Aqueous zinc ion batteries (AZIBs) are promising energy storage solutions due to their high energy density and safety. However, developing cathode materials that offer both high energy density and durability for Zn2+ ions storage remains challenging. Manganese (Mn) oxide-based cathodes have been developed for AZIBs due to their high discharge voltage and desirable capacity, but face challenges like poor conductivity, slow reaction kinetics, and dissolution during cycling. Doping, morphology/structure design, and protective layers are effective for enhancing the structure, conductivity, and electronic properties of Mn-based oxides. A synthetic strategy combining these methods for Mn3O4 cathodes is proposed for AZIBs. K+ ions doping in Mn3O4 (K-Mn3O4) can regulate local electronic structure, induce oxygen vacancies, improve conductivity, and provide more active sites for Zn2+ ions diffusion. Additionally, K-Mn3O4 nanochain (K-Mn3O4-NCs), with a unique chain-like nanostructure (NCs) and high aspect ratio, synthesized via Mn2+ ions chelation with nitrilotriacetic acid (NTA) and calcination, show reduced interparticle contact resistance, shorter Zn2+ ions diffusion length, and faster reaction kinetics. Meanwhile, the in-situ polymerized polyaniline (PANI) layer on K-Mn3O4-NCs shields against corrosion (K-Mn3O4-NCs@PANI), connects 1D K-Mn3O4-NCs into a continuous conductive network, suppresses volume expansion, and improves stability. Electrochemical analysis shows that K-Mn3O4-NCs@PANI exhibits higher stability and faster reaction kinetics due to a reduced bandgap, increased oxygen defects, and less coulombic repulsion between Zn2+ ions and Mn oxide hosts. The K-Mn3O4-NCs@PANI cathode achieved a high capacity of 510 mAh/g at 0.1 A/g and excellent rate capacity of 203.2 mAh/g at 5 A/g. After 20,000 cycles, it maintained a capacity of 90.3 mAh/g at 5 A/g, showing exceptional long-term stability with a minimal decay rate of 0.026 ‰ per cycle.

Abstract Image

用于高倍率和稳定水性锌离子电池的 K-Mn3O4-NCs@PANI 纳米链:掺杂和形态定制合成策略。
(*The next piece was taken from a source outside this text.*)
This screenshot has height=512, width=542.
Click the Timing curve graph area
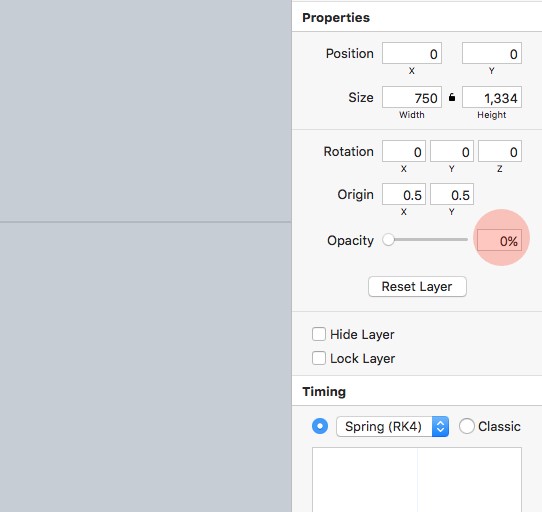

锌离子水电池(AZIBs)具有高能量密度和安全性,是一种前景广阔的储能解决方案。然而,开发既能提供高能量密度又能耐久储存 Zn2+ 离子的阴极材料仍具有挑战性。锰(Mn)氧化物基阴极具有高放电电压和理想的容量,因此已被开发用于 AZIB,但面临着导电性差、反应动力学缓慢以及在循环过程中溶解等挑战。掺杂、形态/结构设计和保护层可有效增强锰基氧化物的结构、导电性和电子特性。本文为 AZIBs 提出了一种结合这些方法的 Mn3O4 阴极合成策略。在 Mn3O4(K-Mn3O4)中掺入 K+ 离子可以调节局部电子结构,诱导氧空位,提高导电性,并为 Zn2+ 离子的扩散提供更多的活性位点。此外,通过硝基三乙酸(NTA)螯合 Mn2+ 离子并煅烧合成的 K-Mn3O4 纳米链(K-Mn3O4-NCs)具有独特的链状纳米结构(NCs)和高纵横比,可降低粒子间接触电阻、缩短 Zn2+ 离子扩散长度并加快反应动力学。同时,K-Mn3O4-NCs 上的原位聚合聚苯胺(PANI)层可防止腐蚀(K-Mn3O4-NCs@PANI),将一维 K-Mn3O4-NCs 连接成连续的导电网络,抑制体积膨胀,提高稳定性。电化学分析表明,K-Mn3O4-NCs@PANI 具有更高的稳定性和更快的反应动力学,这是由于带隙减小、氧缺陷增加以及 Zn2+ 离子与氧化锰宿主之间的库仑斥力减小。K-Mn3O4-NCs@PANI 阴极在 0.1 A/g 条件下实现了 510 mAh/g 的高容量,在 5 A/g 条件下实现了 203.2 mAh/g 的优异速率容量。经过 20,000 次循环后,它在 5 A/g 时的容量仍保持在 90.3 mAh/g,显示出卓越的长期稳定性,每次循环的衰减率仅为 0.026 ‰。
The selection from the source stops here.